What is required: Reproduce each record in the listing below exactly as written.

# # # # # # #

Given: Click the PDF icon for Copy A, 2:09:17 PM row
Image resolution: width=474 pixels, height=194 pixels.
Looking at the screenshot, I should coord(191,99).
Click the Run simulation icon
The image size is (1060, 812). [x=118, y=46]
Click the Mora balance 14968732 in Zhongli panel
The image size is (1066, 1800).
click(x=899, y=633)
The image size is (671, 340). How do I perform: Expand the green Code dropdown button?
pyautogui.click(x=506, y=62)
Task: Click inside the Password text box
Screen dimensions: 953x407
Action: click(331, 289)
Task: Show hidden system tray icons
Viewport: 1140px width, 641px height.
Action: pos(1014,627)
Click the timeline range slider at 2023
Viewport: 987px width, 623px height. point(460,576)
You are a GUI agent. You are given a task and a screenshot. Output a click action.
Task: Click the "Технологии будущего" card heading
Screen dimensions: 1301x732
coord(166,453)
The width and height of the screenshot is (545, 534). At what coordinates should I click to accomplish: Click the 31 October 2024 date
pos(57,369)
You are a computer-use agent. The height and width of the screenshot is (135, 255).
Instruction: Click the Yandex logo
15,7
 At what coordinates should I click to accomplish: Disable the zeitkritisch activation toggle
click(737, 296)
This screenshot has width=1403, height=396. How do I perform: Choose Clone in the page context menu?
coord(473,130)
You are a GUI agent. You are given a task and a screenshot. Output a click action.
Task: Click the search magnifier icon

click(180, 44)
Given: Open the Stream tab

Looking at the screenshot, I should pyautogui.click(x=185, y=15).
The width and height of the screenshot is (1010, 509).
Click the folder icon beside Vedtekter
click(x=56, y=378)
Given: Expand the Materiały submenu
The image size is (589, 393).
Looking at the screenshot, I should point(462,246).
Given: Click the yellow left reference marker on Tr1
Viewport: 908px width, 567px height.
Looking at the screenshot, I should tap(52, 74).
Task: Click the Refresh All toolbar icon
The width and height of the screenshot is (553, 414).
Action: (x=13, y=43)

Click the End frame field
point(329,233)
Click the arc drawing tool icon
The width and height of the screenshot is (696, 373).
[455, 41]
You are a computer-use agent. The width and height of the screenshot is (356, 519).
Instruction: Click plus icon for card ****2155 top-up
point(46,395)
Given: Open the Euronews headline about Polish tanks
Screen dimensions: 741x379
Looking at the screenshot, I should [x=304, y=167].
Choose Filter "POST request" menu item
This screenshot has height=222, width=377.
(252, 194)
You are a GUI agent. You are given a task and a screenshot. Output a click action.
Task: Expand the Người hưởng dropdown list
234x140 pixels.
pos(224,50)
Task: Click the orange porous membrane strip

# # # # # # #

Answer for this exercise:
Given: Click the PDF icon for Copy A, 2:09:17 PM row
Image resolution: width=474 pixels, height=194 pixels.
Looking at the screenshot, I should coord(191,99).
Click the Run simulation icon
The image size is (1060, 812). [x=118, y=46]
Click the Mora balance 14968732 in Zhongli panel
The image size is (1066, 1800).
click(x=899, y=633)
The image size is (671, 340). How do I perform: Expand the green Code dropdown button?
pyautogui.click(x=506, y=62)
Task: Click inside the Password text box
Screen dimensions: 953x407
Action: click(331, 289)
Task: Show hidden system tray icons
Viewport: 1140px width, 641px height.
Action: pos(1014,627)
Click the timeline range slider at 2023
Viewport: 987px width, 623px height. point(460,576)
You are a GUI agent. You are given a task and a screenshot. Output a click action.
Task: Click the "Технологии будущего" card heading
Screen dimensions: 1301x732
coord(166,453)
The width and height of the screenshot is (545, 534). At what coordinates should I click to accomplish: Click the 31 October 2024 date
pos(57,369)
You are a computer-use agent. The height and width of the screenshot is (135, 255).
Instruction: Click the Yandex logo
15,7
 At what coordinates should I click to accomplish: Disable the zeitkritisch activation toggle
click(737, 296)
This screenshot has width=1403, height=396. How do I perform: Choose Clone in the page context menu?
coord(473,130)
You are a GUI agent. You are given a task and a screenshot. Output a click action.
Task: Click the search magnifier icon

click(180, 44)
Given: Open the Stream tab

Looking at the screenshot, I should pyautogui.click(x=185, y=15).
The width and height of the screenshot is (1010, 509).
Click the folder icon beside Vedtekter
click(x=56, y=378)
Given: Expand the Materiały submenu
The image size is (589, 393).
Looking at the screenshot, I should point(462,246).
Given: Click the yellow left reference marker on Tr1
Viewport: 908px width, 567px height.
Looking at the screenshot, I should tap(52, 74).
Task: Click the Refresh All toolbar icon
The width and height of the screenshot is (553, 414).
Action: (x=13, y=43)

Click the End frame field
point(329,233)
Click the arc drawing tool icon
The width and height of the screenshot is (696, 373).
[455, 41]
You are a computer-use agent. The width and height of the screenshot is (356, 519).
Instruction: Click plus icon for card ****2155 top-up
point(46,395)
Given: Open the Euronews headline about Polish tanks
Screen dimensions: 741x379
Looking at the screenshot, I should [x=304, y=167].
Choose Filter "POST request" menu item
This screenshot has height=222, width=377.
(252, 194)
You are a GUI agent. You are given a task and a screenshot. Output a click action.
Task: Expand the Người hưởng dropdown list
234x140 pixels.
pos(224,50)
Task: Click the orange porous membrane strip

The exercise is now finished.